Hi,
If this were an easy topic a set of general rules for setting weights
would have been written years ago. Our first problem is we tend to
treat all "observations" the same. We count the number of observations
and compare that to the number of parameters. Implicitly we are
assuming that one reflection is equivalent to one bond length.
Problems arise because a 4 A reflection really doesn't tell you much
about the distance between two bonded atoms, while a 0.8 A resolution
one does. A diffraction data set complete to 0.8 A resolution tells us
quite a bit about the question of whether two atoms are 1.5 A apart or
1.4 A apart, but a 4 A data set does not.
When you have two sets of "observations" which speak to the same
properties of your model you can use one set to calibrate the other.

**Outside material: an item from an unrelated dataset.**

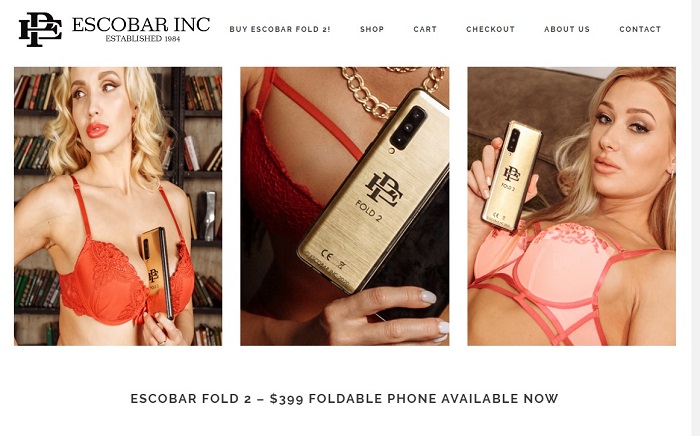Viewport: 700px width, 436px height.
Task: Open the bookshelf background photo on the left
Action: click(x=118, y=206)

It
truth, our geometry libraries are quite poor which is why we cannot
simply assign bond lengths and angles to our models. We have to allow
slop to allow the model to adopt a shape that matches our experimental
observations despite the faults in the library. (I actually make a
living trying to come up with more precise geometry libraries.) This
often means that we can improve the fit to the X-ray data by decreasing
the strength of the geometry weight. Lowering its weight allows
deviations from the geometry library that reflect the real status of the
molecule.
Unfortunately this only works well in the "middle" resolutions and
even then only when everything is working well. At very high resolution
you will find that you can drop the geometry weight to zero and still
get good overall geometry - a 0.8 A data set will define the location of
all but the poorly ordered atoms (and there you should maintain the
geometry restraints but this means that you have differing weights for
different parts of the model which usually isn't done.). With a low
resolution data set you can relax the geometry and deviations will
appear, but they will not correlate with any feature of the "real"

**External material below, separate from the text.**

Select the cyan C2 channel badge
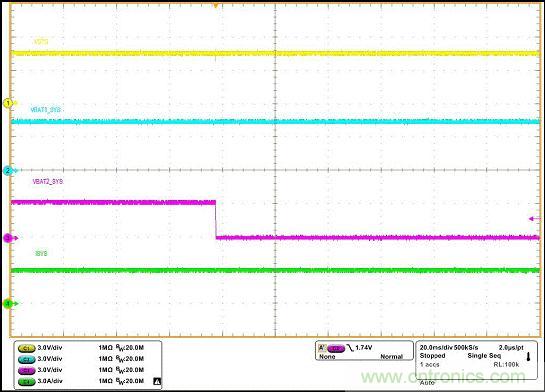Image resolution: width=545 pixels, height=392 pixels. [x=26, y=359]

molecule. You can try to control for this problem by using the free R,
but since the reflections in your test set are all of low resolution
they cannot tell you about things like bond lengths and angles. If
there is no overlap in information content between your diffraction data
and your geometry library you cannot calibrate the weight of one by
looking at the fit to the other.
The only general rules I know of are:
At atomic resolution the average delta/sigma for the geometry should be
around 1 (if the library's sigmas are calibrated properly) and it should
take a very small weight to achieve this.
The lower the resolution of your data set the smaller the average
delta/sigma should become. At very low resolutions (<4 A) this metric
should only be a little above 0. Others with more experience with data
like this could give you a more solid number.
In the middle resolutions the free R is helpful but will be less so as
the data set resolution gets very low.
In a case like you describe where the R value (I presume free) drops
by 5% with a lowering of the geometry weight, I would recommend a
detailed analysis of what exactly happened between the two refinements.
Specifics are important. Did some atoms move more than others? Did
some types of geometry get more worst than others? Could you find
difference peaks near atoms in the tightly weighted model that disappear
in the loosely weighted model? Overall statistics are not very useful
when trying to understand issues of "why".
Dale Tronrud
P.S. This question keeps coming up and one reason is the confusion
created by our habit of describing the "resolution" of our data sets by
the cutoff we apply to discriminate between observed and unobserved
data. The question of whether our data can show two peaks or one for
two atoms is not answered by the very weakest data on the outer rim of
the detector, whether or not that data is useful for something else.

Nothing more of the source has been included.